Dice el diccionario que la nostalgia es el “pesar que produce el alejamiento de los lugares o seres queridos.// Dolor que provoca el recuerdo de un bien ya perdido.” Podría decirse, a propósito de este comentario, que la nostalgia es también una pena que lleva al movimiento y a la invención, una fuerza motora que, a fuerzas de extrañar algo, termina por inventarlo. Estas coordenadas parecen informar Seva, de Luis López Nieves. Lo que se extraña en este caso no existe, por eso hay que inventarlo: el lugar heroico cuya resistencia contra la invasión enemiga le dé un nuevo sentido al patriotismo puertorriqueño. Ese lugar inventado, que supuestamente yace bajo los cimientos de una base militar estadounidense, es el nudo que amarra una nueva raíz, que a su vez se extiende de forma rizomática en todas direcciones. Me explico: a partir de las inexistentes ruinas de Seva, se extendió una especie de red que unió de manera especial y única el espíritu de los lectores y estudiosos que tomaron el cuento como verdad histórica.
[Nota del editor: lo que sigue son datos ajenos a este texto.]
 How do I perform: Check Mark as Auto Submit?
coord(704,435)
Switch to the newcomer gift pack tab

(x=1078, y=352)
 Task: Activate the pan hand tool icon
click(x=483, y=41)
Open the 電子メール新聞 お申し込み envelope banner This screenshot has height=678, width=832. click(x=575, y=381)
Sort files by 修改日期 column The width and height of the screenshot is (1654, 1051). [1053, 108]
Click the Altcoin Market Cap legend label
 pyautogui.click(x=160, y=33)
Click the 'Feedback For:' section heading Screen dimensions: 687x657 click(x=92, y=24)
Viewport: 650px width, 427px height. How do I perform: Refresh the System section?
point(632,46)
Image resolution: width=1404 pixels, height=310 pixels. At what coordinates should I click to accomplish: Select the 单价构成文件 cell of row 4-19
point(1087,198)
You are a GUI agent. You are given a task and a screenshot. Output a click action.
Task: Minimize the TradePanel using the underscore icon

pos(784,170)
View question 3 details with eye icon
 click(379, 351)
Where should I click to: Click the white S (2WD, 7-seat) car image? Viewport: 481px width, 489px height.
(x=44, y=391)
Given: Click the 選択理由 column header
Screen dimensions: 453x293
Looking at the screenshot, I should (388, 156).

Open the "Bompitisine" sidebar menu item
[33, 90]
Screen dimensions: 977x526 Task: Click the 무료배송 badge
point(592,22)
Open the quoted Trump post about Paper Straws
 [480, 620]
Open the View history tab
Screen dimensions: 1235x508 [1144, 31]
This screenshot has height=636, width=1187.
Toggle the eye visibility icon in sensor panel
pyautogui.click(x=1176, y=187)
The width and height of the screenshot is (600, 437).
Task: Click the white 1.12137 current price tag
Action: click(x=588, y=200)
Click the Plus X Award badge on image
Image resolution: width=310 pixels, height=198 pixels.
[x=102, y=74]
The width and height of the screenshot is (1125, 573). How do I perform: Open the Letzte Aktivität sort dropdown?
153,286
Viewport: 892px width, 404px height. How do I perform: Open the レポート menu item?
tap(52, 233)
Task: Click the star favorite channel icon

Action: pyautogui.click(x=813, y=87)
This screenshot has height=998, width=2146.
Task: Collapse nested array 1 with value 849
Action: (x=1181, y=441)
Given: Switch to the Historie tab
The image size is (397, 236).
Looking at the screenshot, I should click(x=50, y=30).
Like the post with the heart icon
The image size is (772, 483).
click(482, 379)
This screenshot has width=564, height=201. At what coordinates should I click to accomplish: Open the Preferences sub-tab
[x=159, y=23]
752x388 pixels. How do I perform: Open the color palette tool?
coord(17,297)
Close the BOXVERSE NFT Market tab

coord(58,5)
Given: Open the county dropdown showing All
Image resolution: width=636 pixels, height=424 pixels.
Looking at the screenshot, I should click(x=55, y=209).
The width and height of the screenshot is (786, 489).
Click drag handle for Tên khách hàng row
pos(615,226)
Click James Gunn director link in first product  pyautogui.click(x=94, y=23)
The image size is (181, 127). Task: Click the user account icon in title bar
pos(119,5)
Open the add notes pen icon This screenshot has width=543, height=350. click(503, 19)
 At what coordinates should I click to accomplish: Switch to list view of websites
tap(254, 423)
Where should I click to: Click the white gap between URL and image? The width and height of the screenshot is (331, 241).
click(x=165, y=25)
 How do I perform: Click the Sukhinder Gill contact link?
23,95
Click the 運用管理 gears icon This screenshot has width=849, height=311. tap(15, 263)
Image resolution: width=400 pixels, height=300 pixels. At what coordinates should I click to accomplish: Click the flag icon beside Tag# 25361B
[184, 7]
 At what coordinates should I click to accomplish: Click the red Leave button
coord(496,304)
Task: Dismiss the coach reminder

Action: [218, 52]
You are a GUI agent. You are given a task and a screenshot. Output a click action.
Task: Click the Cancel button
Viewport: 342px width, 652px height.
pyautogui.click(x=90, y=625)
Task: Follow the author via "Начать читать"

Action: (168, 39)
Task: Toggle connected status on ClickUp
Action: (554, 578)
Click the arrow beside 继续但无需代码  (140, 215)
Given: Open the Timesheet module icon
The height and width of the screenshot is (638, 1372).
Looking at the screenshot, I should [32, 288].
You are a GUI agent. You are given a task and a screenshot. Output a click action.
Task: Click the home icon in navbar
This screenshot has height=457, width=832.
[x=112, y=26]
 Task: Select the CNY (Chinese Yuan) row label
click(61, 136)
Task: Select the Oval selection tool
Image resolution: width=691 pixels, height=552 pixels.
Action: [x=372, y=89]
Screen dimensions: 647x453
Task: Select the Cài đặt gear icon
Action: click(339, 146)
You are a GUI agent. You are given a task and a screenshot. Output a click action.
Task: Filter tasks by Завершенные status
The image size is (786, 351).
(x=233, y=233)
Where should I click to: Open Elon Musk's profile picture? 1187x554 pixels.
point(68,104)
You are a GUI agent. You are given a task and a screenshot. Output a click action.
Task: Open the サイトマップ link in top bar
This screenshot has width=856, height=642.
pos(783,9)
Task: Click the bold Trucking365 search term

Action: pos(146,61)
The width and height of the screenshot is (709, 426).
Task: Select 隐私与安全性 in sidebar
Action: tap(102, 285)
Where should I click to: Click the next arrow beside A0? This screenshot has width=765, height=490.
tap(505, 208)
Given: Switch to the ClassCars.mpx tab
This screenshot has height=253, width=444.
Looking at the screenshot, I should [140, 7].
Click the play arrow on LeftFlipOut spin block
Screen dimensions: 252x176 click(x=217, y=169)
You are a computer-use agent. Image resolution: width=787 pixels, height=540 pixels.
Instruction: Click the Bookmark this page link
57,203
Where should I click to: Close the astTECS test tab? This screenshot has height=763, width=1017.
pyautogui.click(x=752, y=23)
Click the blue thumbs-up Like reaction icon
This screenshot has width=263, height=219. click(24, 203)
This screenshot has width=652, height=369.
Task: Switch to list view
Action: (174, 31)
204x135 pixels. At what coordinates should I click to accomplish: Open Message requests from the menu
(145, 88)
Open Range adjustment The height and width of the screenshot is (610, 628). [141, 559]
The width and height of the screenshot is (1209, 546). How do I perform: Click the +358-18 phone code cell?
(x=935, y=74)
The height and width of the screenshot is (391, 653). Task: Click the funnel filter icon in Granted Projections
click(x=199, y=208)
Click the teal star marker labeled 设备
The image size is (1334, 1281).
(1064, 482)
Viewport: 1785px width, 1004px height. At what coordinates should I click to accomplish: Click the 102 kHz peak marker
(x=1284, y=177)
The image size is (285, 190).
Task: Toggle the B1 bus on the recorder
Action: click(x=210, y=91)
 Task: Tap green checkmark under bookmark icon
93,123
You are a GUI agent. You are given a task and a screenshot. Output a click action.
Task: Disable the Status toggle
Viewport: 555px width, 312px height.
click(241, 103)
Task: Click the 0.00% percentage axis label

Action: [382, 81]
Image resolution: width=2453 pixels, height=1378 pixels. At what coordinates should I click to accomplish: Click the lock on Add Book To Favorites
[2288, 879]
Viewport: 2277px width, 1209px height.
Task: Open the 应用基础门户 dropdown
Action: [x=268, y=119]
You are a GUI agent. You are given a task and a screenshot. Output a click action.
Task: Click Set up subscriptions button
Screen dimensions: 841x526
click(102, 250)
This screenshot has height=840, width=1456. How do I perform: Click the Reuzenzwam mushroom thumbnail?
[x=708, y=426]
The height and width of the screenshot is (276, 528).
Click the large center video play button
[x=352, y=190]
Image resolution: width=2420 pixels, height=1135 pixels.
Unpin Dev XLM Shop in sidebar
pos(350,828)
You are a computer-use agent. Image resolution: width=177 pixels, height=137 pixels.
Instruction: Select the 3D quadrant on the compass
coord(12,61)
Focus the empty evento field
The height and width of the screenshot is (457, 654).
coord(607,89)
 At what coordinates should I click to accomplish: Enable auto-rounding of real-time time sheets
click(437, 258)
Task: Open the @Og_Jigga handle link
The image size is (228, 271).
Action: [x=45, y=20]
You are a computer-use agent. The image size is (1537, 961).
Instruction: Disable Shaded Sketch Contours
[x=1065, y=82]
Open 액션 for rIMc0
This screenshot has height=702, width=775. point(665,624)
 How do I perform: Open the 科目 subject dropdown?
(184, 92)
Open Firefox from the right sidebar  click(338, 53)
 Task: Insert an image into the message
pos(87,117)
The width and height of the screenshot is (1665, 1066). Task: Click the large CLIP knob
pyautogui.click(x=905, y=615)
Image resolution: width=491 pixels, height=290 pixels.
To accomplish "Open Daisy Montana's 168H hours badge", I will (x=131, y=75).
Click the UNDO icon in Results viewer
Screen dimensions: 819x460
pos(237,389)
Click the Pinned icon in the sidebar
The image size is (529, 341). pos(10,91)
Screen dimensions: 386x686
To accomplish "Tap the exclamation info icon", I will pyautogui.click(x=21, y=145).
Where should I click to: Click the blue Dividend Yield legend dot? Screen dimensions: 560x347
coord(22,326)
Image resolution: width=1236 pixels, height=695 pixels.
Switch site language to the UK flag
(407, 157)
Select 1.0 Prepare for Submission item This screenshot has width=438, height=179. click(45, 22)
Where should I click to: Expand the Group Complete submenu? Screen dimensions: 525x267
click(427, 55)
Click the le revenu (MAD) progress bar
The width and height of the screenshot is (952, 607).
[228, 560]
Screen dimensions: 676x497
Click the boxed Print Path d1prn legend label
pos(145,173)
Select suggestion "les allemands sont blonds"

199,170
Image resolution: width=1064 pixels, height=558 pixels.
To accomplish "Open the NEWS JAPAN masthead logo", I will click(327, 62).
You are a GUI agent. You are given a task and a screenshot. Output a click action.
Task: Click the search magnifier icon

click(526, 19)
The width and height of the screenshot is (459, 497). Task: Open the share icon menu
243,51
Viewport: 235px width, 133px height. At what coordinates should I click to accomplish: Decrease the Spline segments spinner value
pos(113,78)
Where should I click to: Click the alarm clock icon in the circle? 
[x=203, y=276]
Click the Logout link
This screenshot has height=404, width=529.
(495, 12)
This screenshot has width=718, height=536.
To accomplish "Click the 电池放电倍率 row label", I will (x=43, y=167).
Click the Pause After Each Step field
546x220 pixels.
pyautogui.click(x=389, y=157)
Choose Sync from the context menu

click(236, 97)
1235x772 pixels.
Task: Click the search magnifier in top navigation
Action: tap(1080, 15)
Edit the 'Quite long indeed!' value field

En esta red o rizoma que se extendió como tejiendo túneles desde la tierra hasta llegar a la gente que habita la superficie, las raicillas principales fueron los personajes que, a su vez, habitan el papel: el doctor Víctor Cabañas, el comandante Nelson Miles, su diario (que es un personaje más) y su nieta Peggy Ann; y finalmente el hombre sin oreja, Ignacio Martínez. Ellos son las raicillas principales, los núcleos mayores de la inmensa red Seva, a los cuales se unieron, por afición, admiración o desdén, los cientos de otras raicillas: los lectores afectados personalmente por la historia.

En efecto la narración de López Nieves atrapa como una red, no sólo por la fluidez del lenguaje sino por la verosimilitud estilística que utiliza. Se cae en la trampa de no ser por los diálogos que aparecen en las cartas del Dr. Cabañas, tan de prosa de ficción: nadie escribe así, con diálogos vivos en medio de una carta, excepto un novelista. Mas se cae en la trampa también por necesidad, por esas ganas de encontrar en la propia sangre, la sangre de los antepasados, esa fuerza para luchar en defensa de la tierra y los ideales, sin temor a los peligros. Se abraza la trampa porque en la tierra del conquistado el héroe urge para reforzar la dignidad y el orgullo, y Seva es un héroe sorprendente, pues todos sus hijos se alzan contra el invasor. La nostalgia por lo que no existió (por un pueblo que, como los “irreductibles galos” de Uderzo y Goscinny, resistiera a costa de todo la expansión del imperio dominante), fue la fuerza motora que impulsó a López Nieves a inventar Seva, y lo que permitió que tantos lectores se dejaran llevar felizmente por el nuevo mito. La nostalgia fue, pues, lo que extendió los brazos del rizoma, de las ruinas imaginarias hacia la construcción de la realidad -de las muchas realidades de cada quien- y lo que acaso hizo que el público puertorriqueño, a tantos niveles, se diera cuenta de que ese bien que anhelaban no estaba perdido: sólo estaba en espera de que alguien lo recuperara y lo hiciera vivir, aunque fuera en la ficción de la tinta. Por eso los grafittis que prometen “Seva Vive” son todavía vigentes: porque cada vez que alguien desliza la mirada por el texto, enciende un nuevo foco dentro del rizoma, y se conecta con todos aquellos que hallaron en esas ruinas de mentiras el valor verdadero para sentirse orgullosos de su condición mestiza: caribeña: latinoamericana.

López Nieves, Luis. Seva. Hato Rey: Cordillera, 2003.